Será por isso egoísta? À sua maneira, sem dúvida. Mas ainda nesse ponto, temos que nos entender. Há aqueles que são feitos para viver e os que são feitos para amar. Don Juan, pelo menos, di-lo-ia de boa vontade. Mas di-lo-ia metendo por um atalho, à sua maneira. Porque o amor de que aqui se fala é enfeitado com as ilusões do eterno. Todos os especialistas da paixão no-lo dizem, não há amor eterno, a não ser contrariado. Não existe paixão sem luta. Tal amor só encontra fim na derradeira contradição, que é a morte. É preciso ser Werther ou nada. Ainda aí, há várias maneiras de alguém se suicidar, uma das quais é o dom total e o esquecimento de si próprio.
(…)
Só chamamos amor àquilo que nos liga a certos seres, em referência a um modo de ver colectivo, de que são responsáveis os livros e as lendas. Mas do amor só conheço essa miniatura de desejo, de ternura e de inteligência que se liga a determinado ser. Esse composto não é o mesmo em relação a outra qualquer criatura. (…) O homem absurdo ainda multiplica aqui aquilo que não pode unificar. Assim, descobre nova maneira de ser, que pelo menos, liberta tanto quanto liberta os que dele se aproximam. Não há amor generoso, a não ser aquele que ao mesmo tempo se sabe passageiro e singular.

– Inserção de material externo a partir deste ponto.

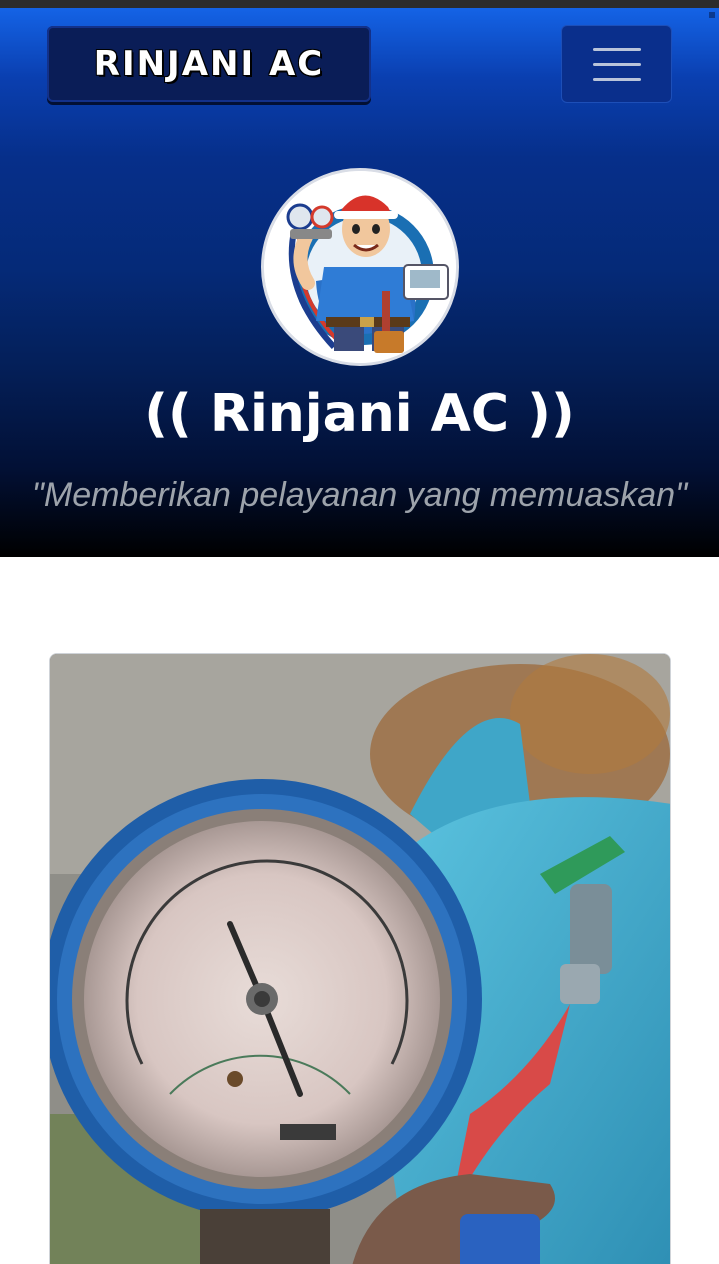 This screenshot has width=719, height=1264. I want to click on status-indicator, so click(712, 15).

in: O Mito de Sísifo, de Albert Camus, Editora Livros do Brasil, pp. 76 a 80.

04 junho 2014

A Liberdade Absurda


Viver é fazer viver o absurdo.
Fazê-lo viver é, antes de mais, olhá-lo. Ao contrário de Eurídice, o absurdo só morre quando dele nos afastamos, sem voltar a cara para trás. Uma das únicas posições filosóficas coerentes é, assim, a revolta. Ela é um confronto perpétuo do homem e da sua própria obscuridade. É a exigência de uma impossível transparência. Equaciona o problema do mundo a cada segundo. Tal como o perigo fornece ao homem possibilidades insubstituíveis de tomada de consciência, assim a revolta metafísica dilata a consciência ao longo da experiência. É a presença constante do homem em si próprio. Não é aspiração, pois é sem esperança. Esta revolta não passa da certeza de um destino esmagador, mas sem a resignação que deveria acompanhá-la.

in: O Mito de Sísifo, de Albert Camus, p. 59 e 60.